### [INSTRUCTIONS TO FOLLOW]
Please repeat the lines below, exactly and only, from the one that holds "Given: Click the Vendedor" through the one that holds "Open David Pierce".

--- RECORDS FOR THE TASK ---

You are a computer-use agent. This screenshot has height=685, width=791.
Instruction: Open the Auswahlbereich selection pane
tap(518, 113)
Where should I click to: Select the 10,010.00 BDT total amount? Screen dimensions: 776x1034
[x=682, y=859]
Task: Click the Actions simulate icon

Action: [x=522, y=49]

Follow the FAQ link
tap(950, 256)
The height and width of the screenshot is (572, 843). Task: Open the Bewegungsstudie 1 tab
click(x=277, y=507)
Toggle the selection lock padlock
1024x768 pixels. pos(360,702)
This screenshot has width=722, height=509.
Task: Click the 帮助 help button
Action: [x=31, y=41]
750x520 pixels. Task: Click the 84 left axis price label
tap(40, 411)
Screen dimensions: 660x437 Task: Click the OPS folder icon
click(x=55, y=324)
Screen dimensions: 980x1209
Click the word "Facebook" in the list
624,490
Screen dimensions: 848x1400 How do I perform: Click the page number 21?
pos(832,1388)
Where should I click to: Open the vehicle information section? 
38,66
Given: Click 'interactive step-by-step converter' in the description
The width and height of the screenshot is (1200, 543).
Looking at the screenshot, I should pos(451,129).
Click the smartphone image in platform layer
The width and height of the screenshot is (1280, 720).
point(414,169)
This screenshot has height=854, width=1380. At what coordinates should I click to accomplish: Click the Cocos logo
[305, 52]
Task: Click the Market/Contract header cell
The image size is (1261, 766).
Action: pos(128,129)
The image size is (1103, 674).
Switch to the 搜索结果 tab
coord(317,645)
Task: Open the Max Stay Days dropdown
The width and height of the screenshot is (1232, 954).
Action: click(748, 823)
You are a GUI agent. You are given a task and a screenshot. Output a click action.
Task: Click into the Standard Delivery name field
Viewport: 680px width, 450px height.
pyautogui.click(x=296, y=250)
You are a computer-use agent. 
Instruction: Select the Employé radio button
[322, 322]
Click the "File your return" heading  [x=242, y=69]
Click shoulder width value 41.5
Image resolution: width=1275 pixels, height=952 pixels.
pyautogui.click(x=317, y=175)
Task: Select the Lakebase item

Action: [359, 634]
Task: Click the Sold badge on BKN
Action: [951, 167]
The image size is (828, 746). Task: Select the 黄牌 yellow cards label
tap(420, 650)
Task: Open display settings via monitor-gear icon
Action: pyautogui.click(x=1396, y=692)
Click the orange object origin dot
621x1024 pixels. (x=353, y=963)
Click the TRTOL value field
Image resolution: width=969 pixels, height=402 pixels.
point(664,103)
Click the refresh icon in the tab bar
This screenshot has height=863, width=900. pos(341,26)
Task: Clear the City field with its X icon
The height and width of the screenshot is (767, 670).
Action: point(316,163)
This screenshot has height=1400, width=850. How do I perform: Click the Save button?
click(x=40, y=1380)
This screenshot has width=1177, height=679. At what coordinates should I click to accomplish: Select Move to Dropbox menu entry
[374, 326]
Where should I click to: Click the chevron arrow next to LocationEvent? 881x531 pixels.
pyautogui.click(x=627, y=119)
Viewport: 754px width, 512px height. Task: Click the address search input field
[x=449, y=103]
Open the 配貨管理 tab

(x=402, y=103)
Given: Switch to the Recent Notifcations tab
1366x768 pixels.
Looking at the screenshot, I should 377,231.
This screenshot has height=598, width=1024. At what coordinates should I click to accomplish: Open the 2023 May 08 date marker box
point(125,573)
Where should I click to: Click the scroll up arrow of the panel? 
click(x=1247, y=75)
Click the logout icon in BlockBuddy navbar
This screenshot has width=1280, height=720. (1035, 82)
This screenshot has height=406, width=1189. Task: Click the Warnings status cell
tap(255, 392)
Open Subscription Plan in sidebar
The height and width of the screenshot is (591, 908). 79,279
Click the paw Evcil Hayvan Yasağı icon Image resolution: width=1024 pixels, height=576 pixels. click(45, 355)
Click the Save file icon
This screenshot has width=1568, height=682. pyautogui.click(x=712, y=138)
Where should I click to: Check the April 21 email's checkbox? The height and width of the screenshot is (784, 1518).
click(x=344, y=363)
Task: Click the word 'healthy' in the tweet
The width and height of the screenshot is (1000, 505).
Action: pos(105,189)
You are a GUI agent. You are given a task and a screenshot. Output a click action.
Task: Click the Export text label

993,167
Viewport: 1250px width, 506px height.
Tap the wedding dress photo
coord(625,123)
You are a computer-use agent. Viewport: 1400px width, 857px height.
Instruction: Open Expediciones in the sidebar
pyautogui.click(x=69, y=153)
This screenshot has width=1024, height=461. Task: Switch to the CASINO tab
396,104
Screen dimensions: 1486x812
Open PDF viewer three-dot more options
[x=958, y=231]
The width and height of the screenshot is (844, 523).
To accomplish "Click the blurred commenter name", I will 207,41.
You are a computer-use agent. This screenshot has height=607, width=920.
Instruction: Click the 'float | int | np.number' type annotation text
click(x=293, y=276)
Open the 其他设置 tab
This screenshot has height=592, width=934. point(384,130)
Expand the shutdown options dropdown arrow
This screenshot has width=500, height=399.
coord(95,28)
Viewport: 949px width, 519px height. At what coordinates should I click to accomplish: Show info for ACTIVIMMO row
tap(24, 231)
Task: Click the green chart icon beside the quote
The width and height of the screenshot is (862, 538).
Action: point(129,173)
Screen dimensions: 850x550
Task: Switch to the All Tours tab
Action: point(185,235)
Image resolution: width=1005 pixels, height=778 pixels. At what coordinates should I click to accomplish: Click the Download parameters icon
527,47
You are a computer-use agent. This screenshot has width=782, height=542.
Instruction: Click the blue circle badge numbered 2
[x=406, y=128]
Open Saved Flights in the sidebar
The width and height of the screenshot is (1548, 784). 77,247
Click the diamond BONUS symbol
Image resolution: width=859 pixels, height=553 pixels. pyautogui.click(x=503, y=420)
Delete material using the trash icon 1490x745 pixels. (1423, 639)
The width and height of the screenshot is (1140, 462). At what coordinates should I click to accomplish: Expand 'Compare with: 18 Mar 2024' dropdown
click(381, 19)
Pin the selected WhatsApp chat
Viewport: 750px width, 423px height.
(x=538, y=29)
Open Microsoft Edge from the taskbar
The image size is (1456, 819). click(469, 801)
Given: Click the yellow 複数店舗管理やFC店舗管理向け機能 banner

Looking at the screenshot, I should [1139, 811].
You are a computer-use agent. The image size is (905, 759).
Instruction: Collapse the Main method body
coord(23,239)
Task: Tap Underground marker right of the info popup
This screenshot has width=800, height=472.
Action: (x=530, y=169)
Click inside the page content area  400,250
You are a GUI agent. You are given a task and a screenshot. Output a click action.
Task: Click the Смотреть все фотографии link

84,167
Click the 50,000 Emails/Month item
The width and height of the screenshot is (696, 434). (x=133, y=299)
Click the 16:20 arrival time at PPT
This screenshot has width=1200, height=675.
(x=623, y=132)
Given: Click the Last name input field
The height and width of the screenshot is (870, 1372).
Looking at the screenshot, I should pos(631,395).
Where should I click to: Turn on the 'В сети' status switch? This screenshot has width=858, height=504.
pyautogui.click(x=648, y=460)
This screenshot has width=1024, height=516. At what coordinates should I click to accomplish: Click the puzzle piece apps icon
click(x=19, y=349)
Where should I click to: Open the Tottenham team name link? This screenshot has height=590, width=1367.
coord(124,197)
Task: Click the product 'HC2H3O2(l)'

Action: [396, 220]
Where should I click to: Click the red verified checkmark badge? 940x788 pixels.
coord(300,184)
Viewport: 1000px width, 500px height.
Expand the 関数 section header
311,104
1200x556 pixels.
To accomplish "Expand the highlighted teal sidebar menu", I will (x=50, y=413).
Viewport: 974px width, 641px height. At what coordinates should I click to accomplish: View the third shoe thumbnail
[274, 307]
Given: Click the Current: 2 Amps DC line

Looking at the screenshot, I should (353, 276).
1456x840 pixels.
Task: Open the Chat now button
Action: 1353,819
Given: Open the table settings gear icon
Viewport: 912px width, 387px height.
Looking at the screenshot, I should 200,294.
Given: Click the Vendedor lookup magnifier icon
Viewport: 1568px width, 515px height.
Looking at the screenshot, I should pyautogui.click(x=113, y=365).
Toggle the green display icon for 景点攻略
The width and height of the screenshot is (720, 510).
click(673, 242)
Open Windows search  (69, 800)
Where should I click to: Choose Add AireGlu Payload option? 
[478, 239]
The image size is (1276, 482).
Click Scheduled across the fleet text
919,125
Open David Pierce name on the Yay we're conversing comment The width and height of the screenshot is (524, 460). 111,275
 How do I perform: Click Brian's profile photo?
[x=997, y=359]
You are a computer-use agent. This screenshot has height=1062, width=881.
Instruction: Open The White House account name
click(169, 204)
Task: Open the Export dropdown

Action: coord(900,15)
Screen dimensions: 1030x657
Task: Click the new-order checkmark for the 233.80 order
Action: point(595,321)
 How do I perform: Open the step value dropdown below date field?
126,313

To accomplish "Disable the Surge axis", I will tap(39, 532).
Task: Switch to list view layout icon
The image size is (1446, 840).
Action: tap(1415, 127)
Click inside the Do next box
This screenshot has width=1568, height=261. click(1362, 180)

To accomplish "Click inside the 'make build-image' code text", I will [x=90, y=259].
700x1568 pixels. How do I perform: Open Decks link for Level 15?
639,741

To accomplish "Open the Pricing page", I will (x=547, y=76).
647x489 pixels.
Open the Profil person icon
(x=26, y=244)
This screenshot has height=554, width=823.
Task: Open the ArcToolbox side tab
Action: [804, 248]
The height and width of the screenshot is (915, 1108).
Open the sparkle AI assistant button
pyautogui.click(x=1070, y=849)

---

### [SOLUTION TO THE PROBLEM]
Given: Click the Vendedor lookup magnifier icon
Viewport: 1568px width, 515px height.
Looking at the screenshot, I should pyautogui.click(x=113, y=365).
Toggle the green display icon for 景点攻略
The width and height of the screenshot is (720, 510).
click(673, 242)
Open Windows search  (69, 800)
Where should I click to: Choose Add AireGlu Payload option? 
[478, 239]
The image size is (1276, 482).
Click Scheduled across the fleet text
919,125
Open David Pierce name on the Yay we're conversing comment The width and height of the screenshot is (524, 460). 111,275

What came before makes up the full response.